Telescopi rifrattori.

In questa classe di telescopi non è abitudine dei costruttori intervenire sulla gestione delle termiche interne al tubo e relative ai vetri. Ma dobbiamo prima considerare che possiamo discutere sia degli acromatici a due lenti, dei apo a tre lenti o ai più complessi quadrupletti e anche apo con correttore ecc. Dunque masse vetrose molto variabili come consistenza e spessori in gioco.

Il primo punto è che anche il rifrattore abbisogna del suo acclimatamento. Il tempo non è poco, potremmo dire che senza sbalzi termici enormi possiamo partire da almeno mezz'ora per un piccolo acro a due-tre ore per un apo più complesso ma sempre in diametri modesti.

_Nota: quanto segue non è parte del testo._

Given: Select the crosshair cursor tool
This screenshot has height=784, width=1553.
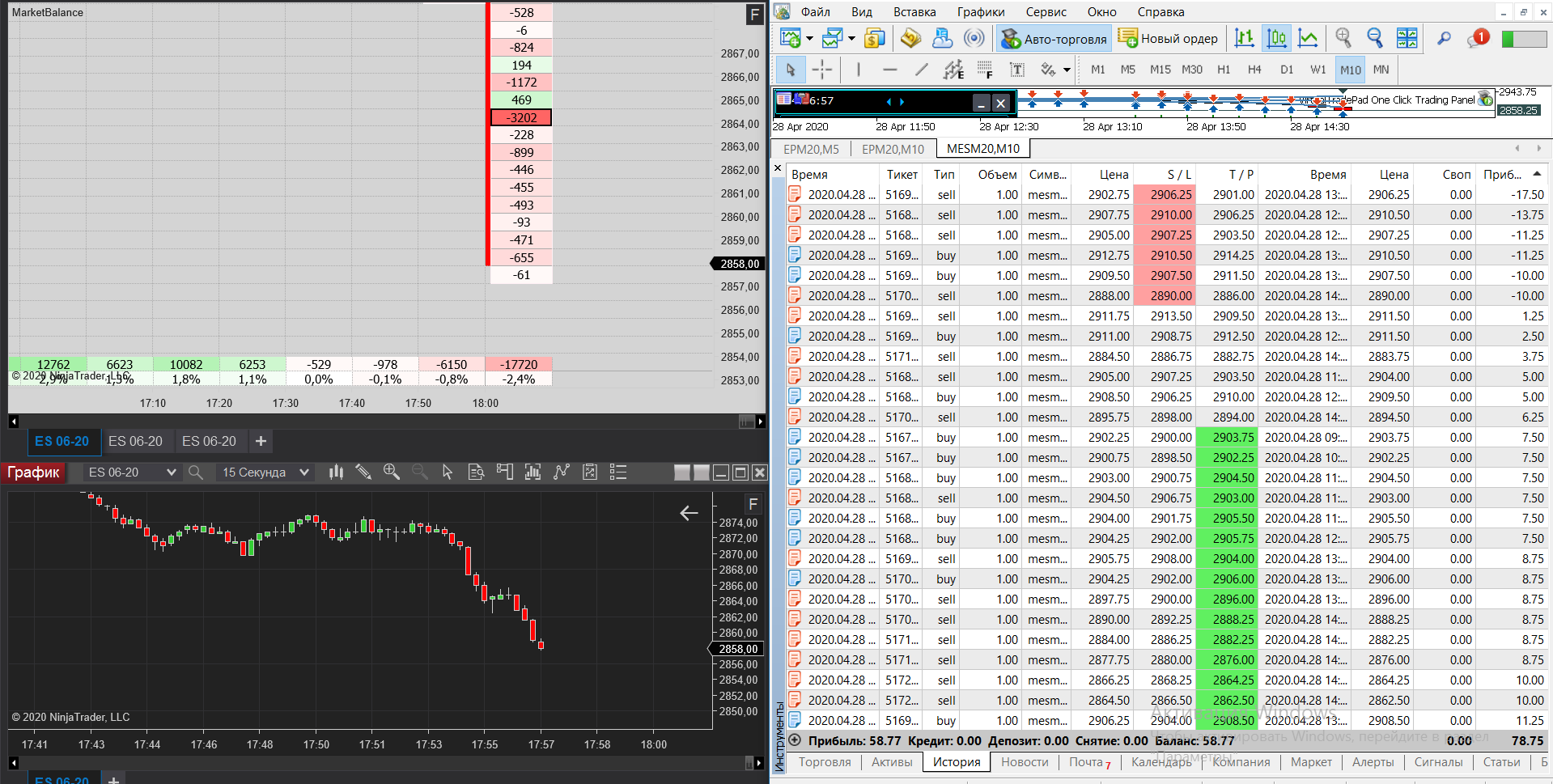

I costruttori non hanno mai affrontato questo tema, semplicemente perchè cercare di stabilizzare termicamente un rifrattore, vuol dire ripensare a fondo anche la cella di contenimento, il sistema di collimazione e la controcella. Questo si riflette in modo pesante sui costi finali del telescopio, già costoso di per se.

In NortheK abbiamo realizzato il piccolo DP 100 che tante soddisfazioni ci sta dando e che molti fruitori di apo e acro cinesi rivaluterebbero mettendolo fianco a fianco......In questo schema e questo diametro non abbiamo operato con grossi interventi sulla termostatazione, pur avendo il tubo in carbonio (che a detta di fantomatici "guru" della rifrazione è estremamente deleterio). Ora si sta disegnando un primo approccio alla cella del DP150 ben più complesso e sicuramente a livello meccanico, un punto di svolta nella classe dei 150 mm.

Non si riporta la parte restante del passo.